— Arrêtez ! La chose a duré trop longtemps et le roi veut en voir la fin. Si vous n’écrivez rien de plus joli, vous serez expédié !
Ma ballade a jeté un froid. René doit se dire que son cadeau du soir est pourri. Une Hélène outrée lève sa quenouille : « Un ménestrel chantant ces femmes qui n’aiment que pour l’argent !… » Je me tourne vers elle : « Si elles n’aiment que pour l’argent, les hommes ne les aiment que pour une heure. »
Éberlué, le duc d’Anjou essaie de comprendre :
— Quels sont vos autres thèmes ?
— Presque tous mes vers roulent sur moi, sur ma vie, mes malheurs, mes vices.
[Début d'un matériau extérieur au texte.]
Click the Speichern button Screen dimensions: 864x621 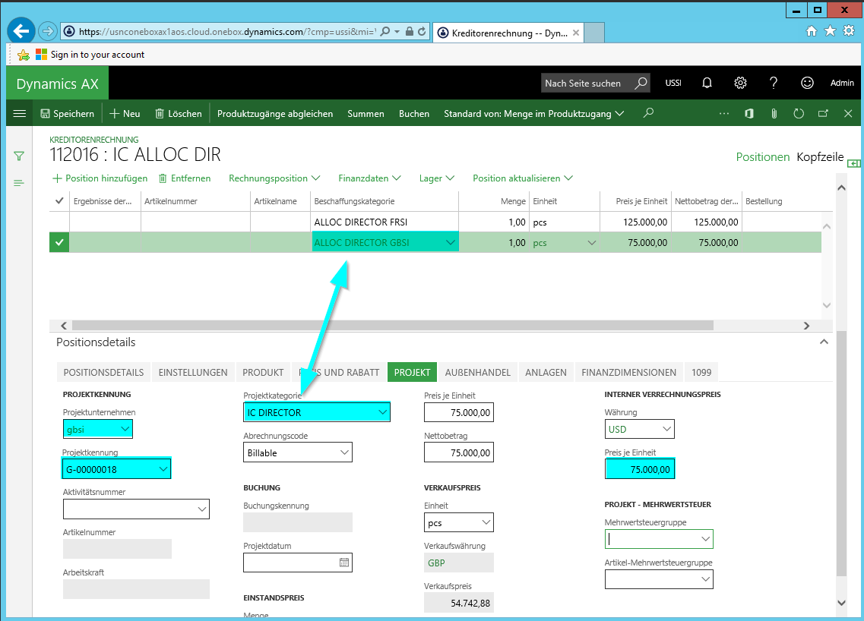pos(67,114)

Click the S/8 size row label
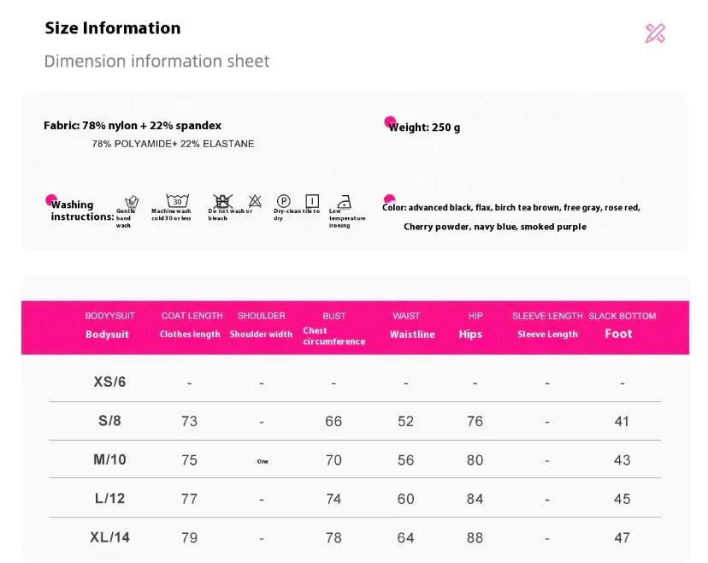[x=109, y=420]
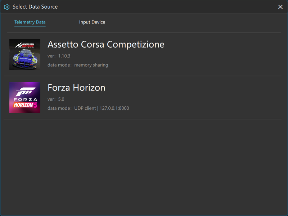The image size is (288, 216).
Task: Switch to the Telemetry Data tab
Action: [30, 22]
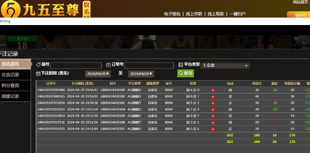The width and height of the screenshot is (310, 153).
Task: Play replay video for order 240420197040365
Action: [x=213, y=97]
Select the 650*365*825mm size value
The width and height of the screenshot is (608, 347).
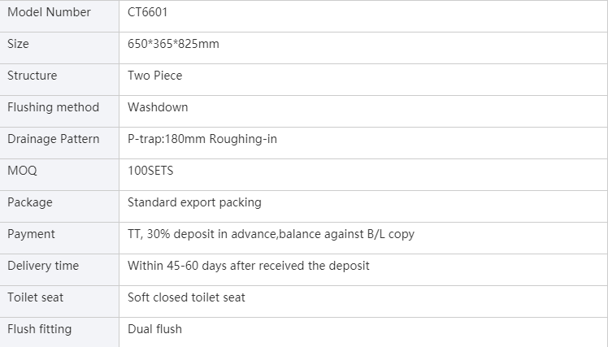tap(173, 44)
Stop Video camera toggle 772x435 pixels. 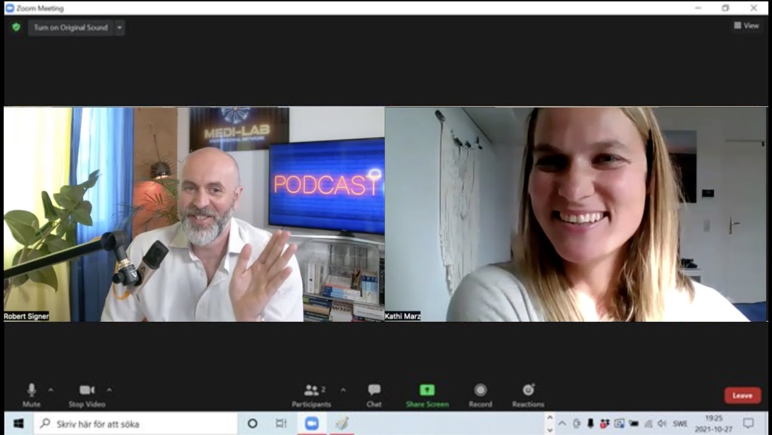coord(87,393)
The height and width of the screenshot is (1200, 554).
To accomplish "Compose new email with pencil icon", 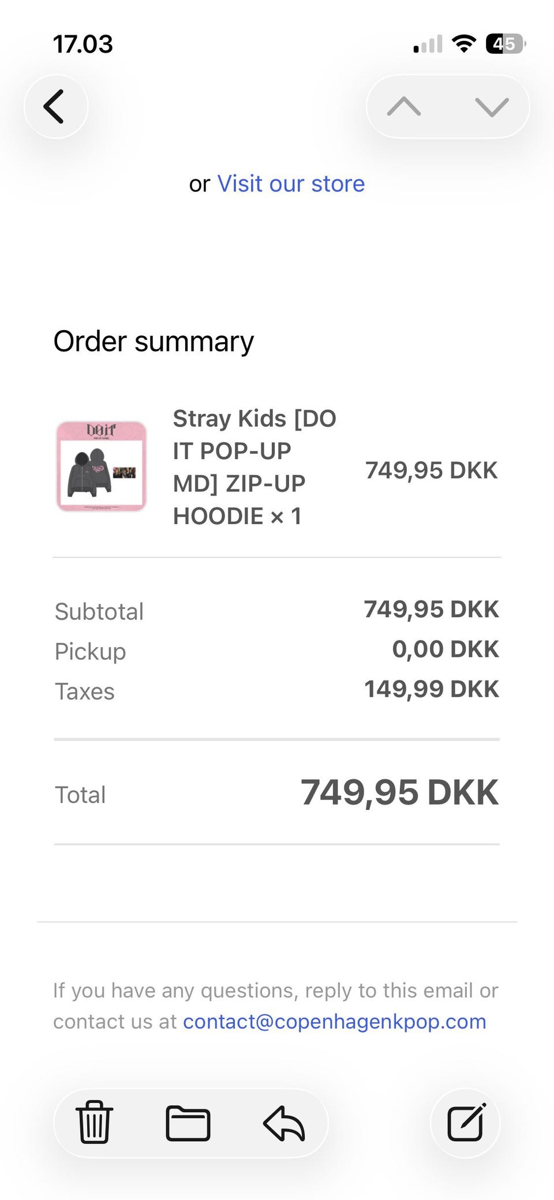I will pyautogui.click(x=466, y=1123).
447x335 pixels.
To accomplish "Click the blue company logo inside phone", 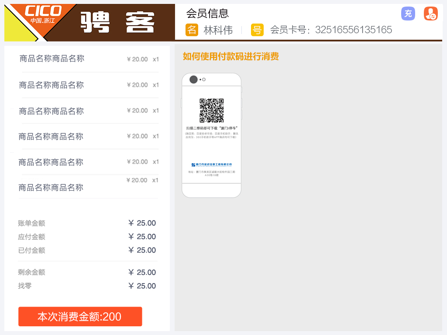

Je trouve mon inspiration dans les bas lieux, dans les amours de coin de rue !
— Pourquoi ne racontez-vous pas en un quatrain, par exemple, un peu de neige sur une branche ?
— Ce n’est pas le scintillement de la neige sur la branche que je vois l’hiver mais les engelures aux pieds !
— Décrivez la rivière de la Maine, la forêt là-bas… insiste René.
— Je ne suis pas champêtre, pas paysagiste du tout ! Mon seul arbre est la potence. Je ne fais rien de la nature. Pour moi, il n’est de paysage que la ville, le cimetière est ma campagne, mes couchers de soleils sont les rixes dans la rue ! Je sors de la poésie bel esprit.
— Vous êtes le mauvais garçon du siècle !
— Je ressemble sans doute à un balai de four à pain mais je fais la sale besogne d’enlever la suie sur les mots d’amour courtois et les pastorales ! Mes maîtresses ne sortent pas de l’imagination châtrée d’un évêque. Mes maîtresses sont la blanche savetière et la gent saulcissière du coin qui veulent bien, vite fait, derrière un tonneau. Alors que m’importe à moi de savoir si Gontier lutine Hélène !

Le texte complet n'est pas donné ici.